Education under attack in Portsmouth

America’s first suicide car bomber wasn’t fighting capitalism, globalization, or even MTV. He blew himself up over property taxes for education.

In the worst act of domestic terrorism prior to Oklahoma City, on May 18, 1927, Andrew Kehoe, a disgruntled school board treasurer, wired up the Bath, Michigan consolidated school with half a ton of dynamite and destroyed a building full of students. Then he drove his car, packed with explosives and shrapnel, into the middle of rescue workers and blew himself up. All told, 38 children and 5 rescuers were killed and dozens more injured.

He was upset because his tax rate was too high, you see.

And although he had tried to do things the right way first – join the school board, run for town office – the sad truth was that not enough people agreed with him. So he resolved to cut his taxes by any means necessary.

On August 19, in Portsmouth, Rhode Island, a bare quorum of 1,284 voters (in a town with a population of nearly 20,000) used a Financial Town Meeting to reduce their property taxes by cutting $1.1 million from the school budget. They based the size of this cut not on any analysis of line items, but rather on the tax rate they sought.

The self-styled tax rebels of the Portsmouth Concerned Citizens (PCC) showed no mercy that morning, refusing every compromise proposed by Save Our Schools (SOS) supporters. Despite differences of less than 100 votes for more reasonable cuts, the PCC saw no evenly divided group and no opportunity for common ground. In a last ditch effort, SOS walked out of the meeting, but failed to break the quorum. Flush with their success, the PCC followers went on to slash an additional 632K from the Town budget, just for good measure.

Their tax rates were too high, you see.

Now, please don’t think I’m just labeling those with whom I disagree “terrorists.” I leave that rhetorical move to the folks who invented “No Child Left Behind” and other unfunded mandates. But I am calling attention to a fundamental “un-sanity” (to quote the late education theorist Neil Postman) in this pair of extremist actions.

In an illuminating letter to the editor in last week’s local paper, the Sakonnet Times, one PCC apologist stated their position succinctly: “I think I have paid my fair share for the past 15 years by not having children in the schools. Did anyone take a survey on how many property owners have no children in the schools?”

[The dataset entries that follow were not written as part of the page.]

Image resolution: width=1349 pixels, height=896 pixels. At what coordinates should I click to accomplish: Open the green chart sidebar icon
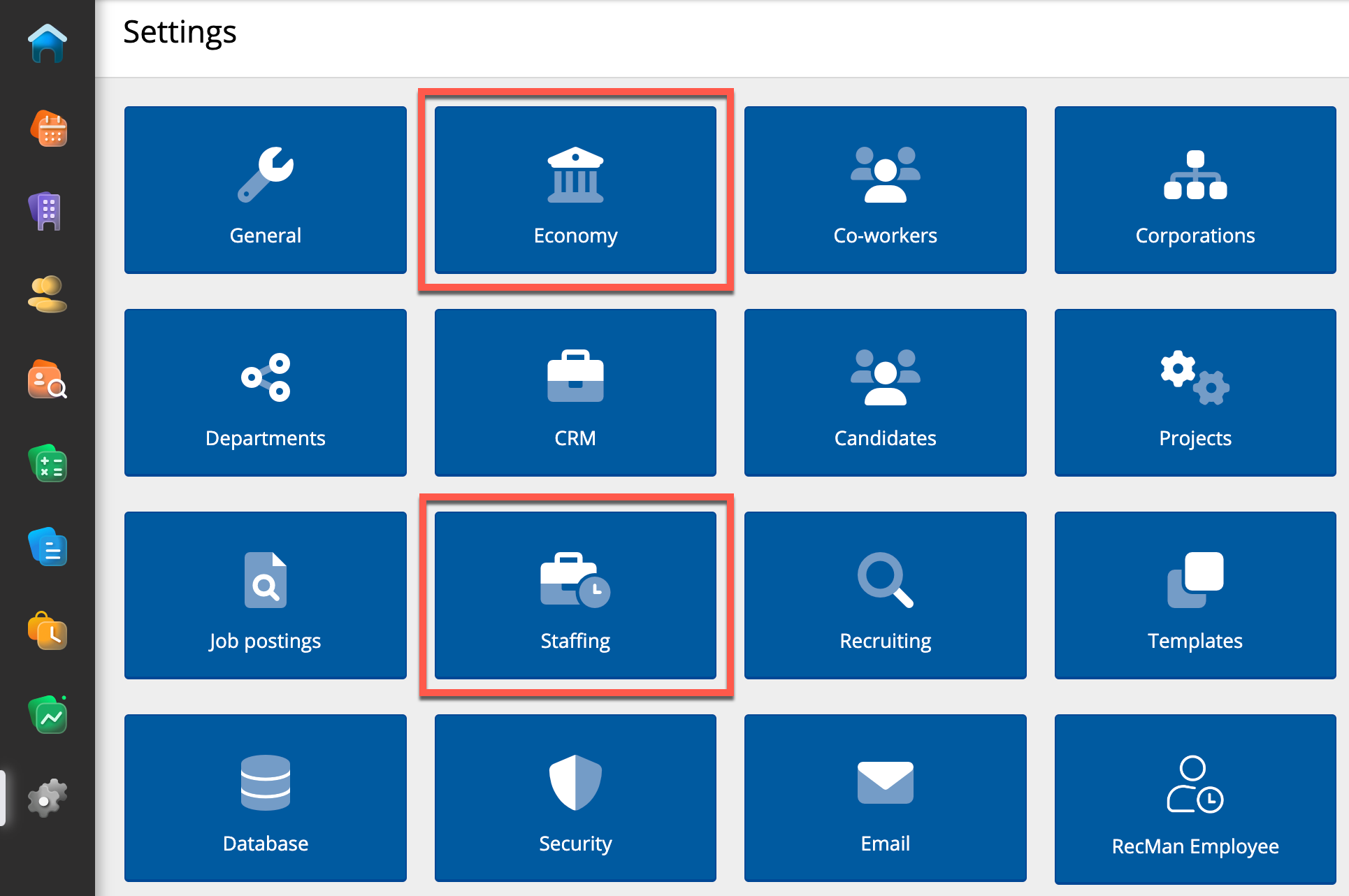coord(48,715)

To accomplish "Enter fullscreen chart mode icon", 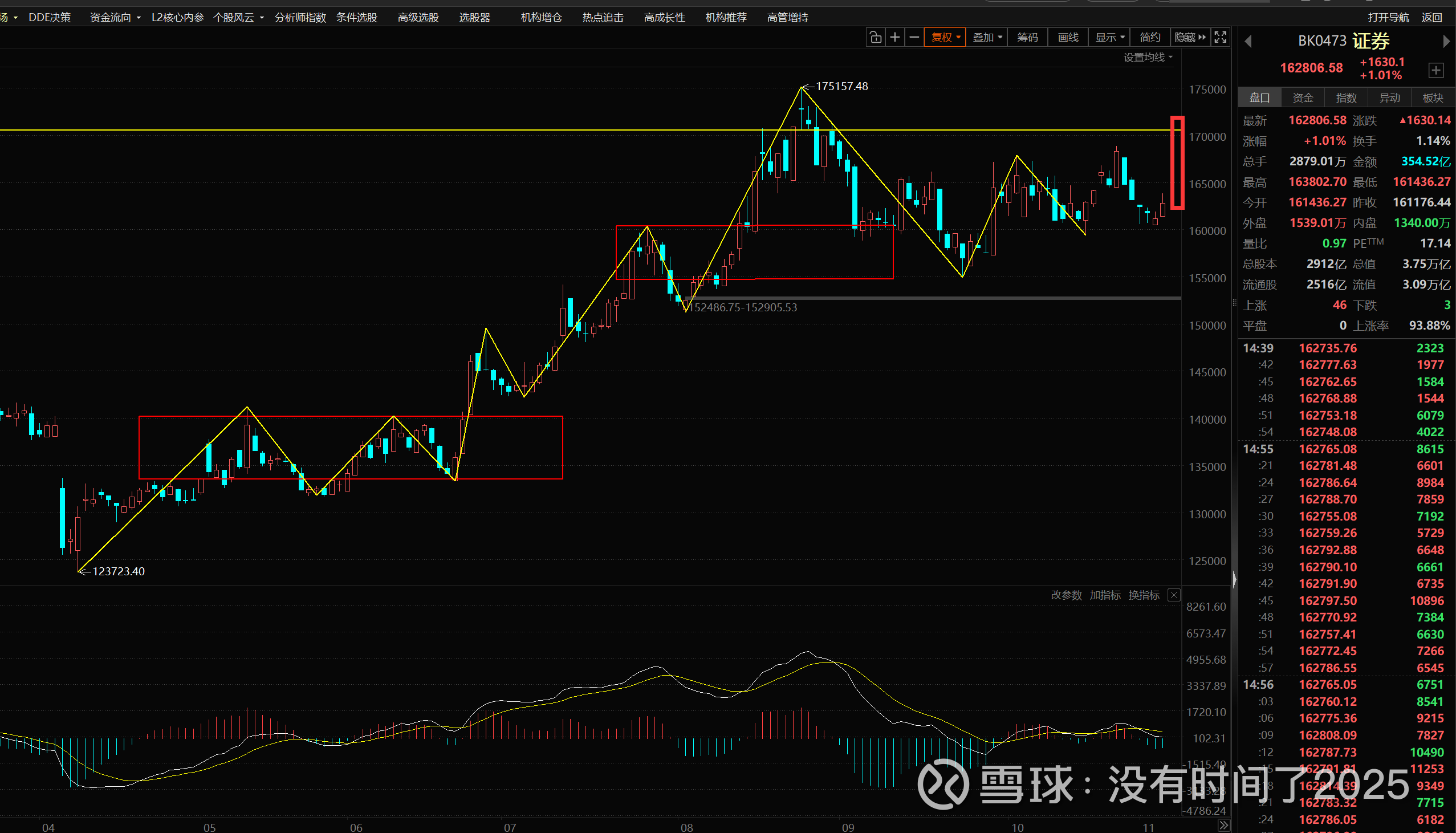I will pos(1221,38).
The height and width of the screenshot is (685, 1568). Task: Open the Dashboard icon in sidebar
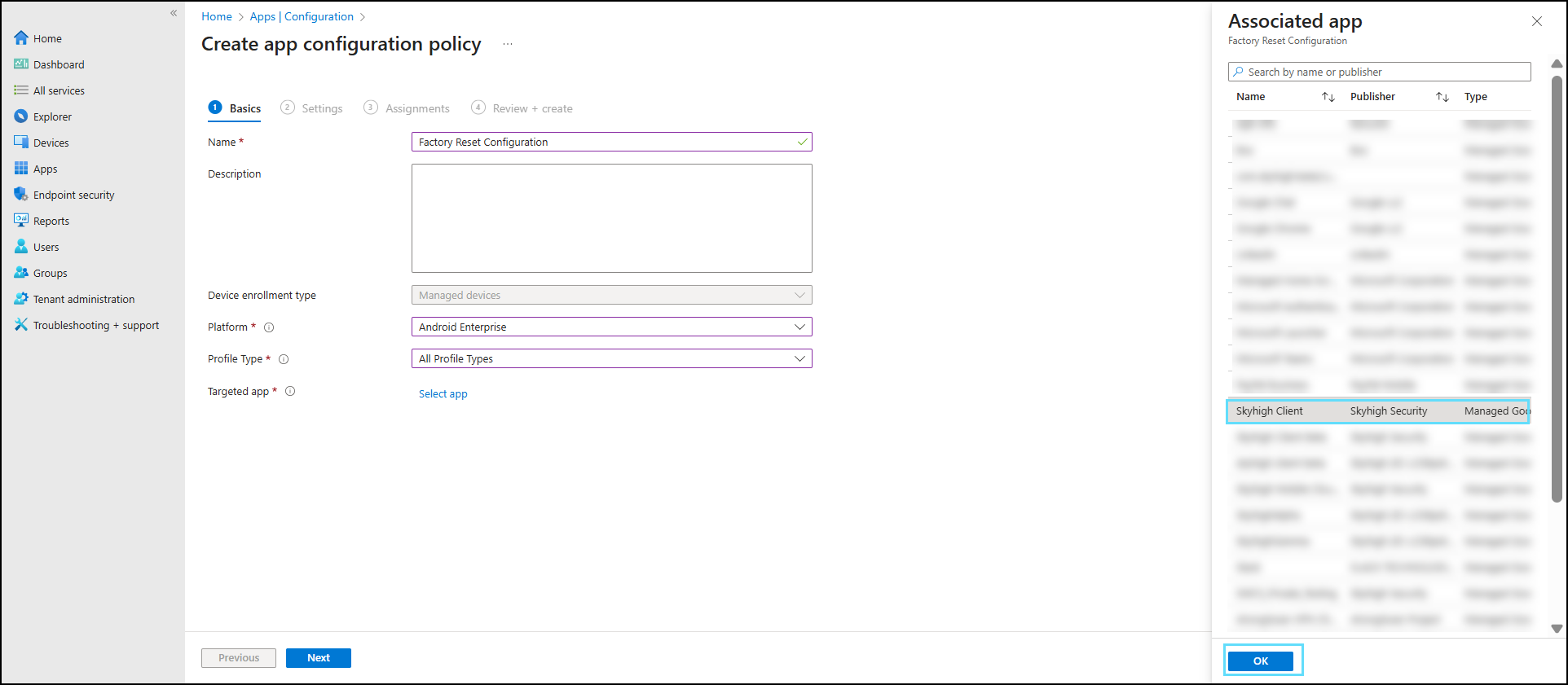tap(21, 64)
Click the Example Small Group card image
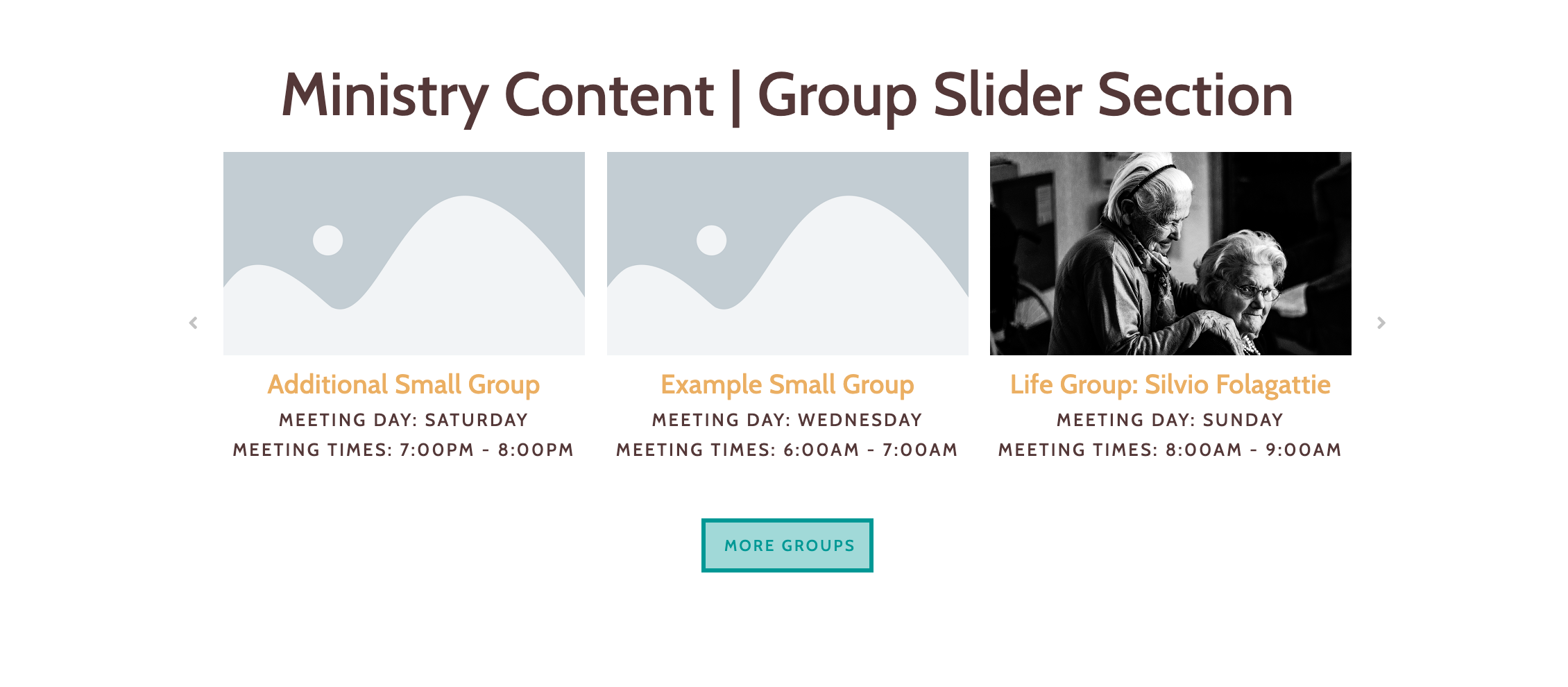The image size is (1568, 687). [787, 253]
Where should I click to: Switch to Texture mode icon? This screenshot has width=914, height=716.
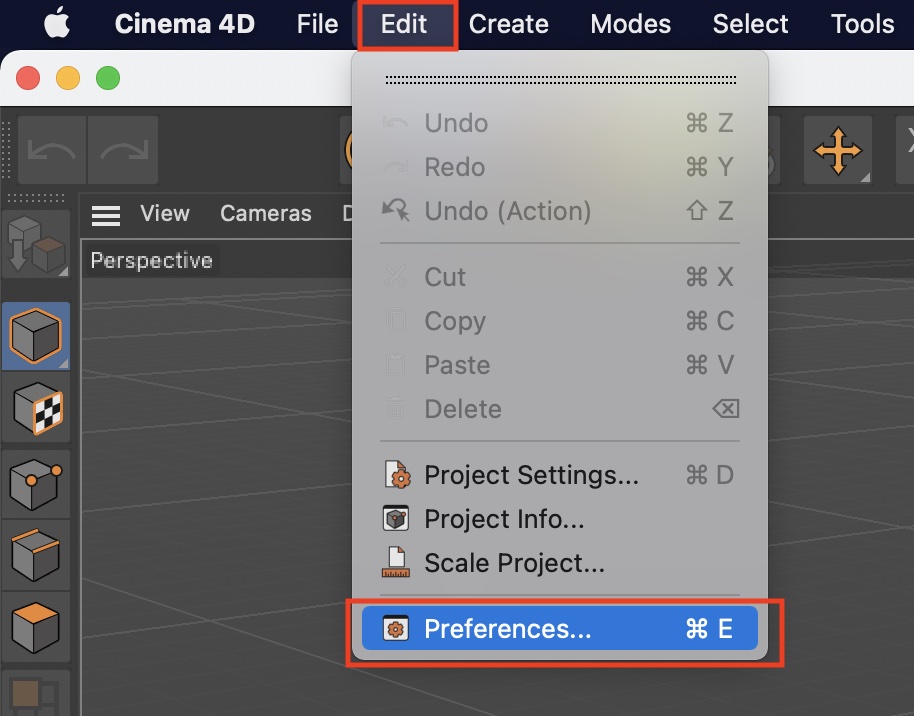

Indeed. Should we also take surveys on how many people had no house fires? Or who required no visits from the police department? For all the rhetoric about reining in teacher contracts and protecting seniors on a fixed income, this was just, at base, an attack on public education as an institution.

Neither Andrew Kehoe nor the PCC appear to grasp the basics of the social contract. We fund schools not because we have children in the system, but rather because an educated electorate is essential to democracy. And any rational member of the electorate would agree we should determine funding not by slashing blindly aiming for an arbitrary tax rate, but rather through a reasoned cost-benefit analysis.

Just such a process took place. The duly elected school committee drafted a budget. The Portsmouth Town Council had already worked with the committee to cut $1.2 million before the PCC intervened. Another 1.1 million reduction is not a return to “reasonable territory,” as the PCC claims. The finance subcommittee struggled unsuccessfully at their meeting last week to identify nickel-and-dime reductions, and all the cuts discussed would have direct impact on students.

I believe that the true majority of Portsmouth supports both education and the democratic process. There is real common ground here; we all want fair taxes. But high property tax rates are only a symptom – we need to approach this at the appropriate level, state and federal governments which persist in an antiquated system of education funding. If Idaho can do it, why not Rhode Island?

I also believe the true majority of Portsmouth is more interested in preserving our schools than saving a hundred bucks or so on taxes. I have already donated my “rebate” to Portsmouth United for Education and hope anyone reading this letter might do the same. Not everyone could make it to the tent meeting, but we can still send the PCC a powerful message.

For the sake of Portsmouth’s children – and America’s first democracy – let us not allow a disgruntled minority who could not accomplish their goals through representative government succeed in their attack on our schools.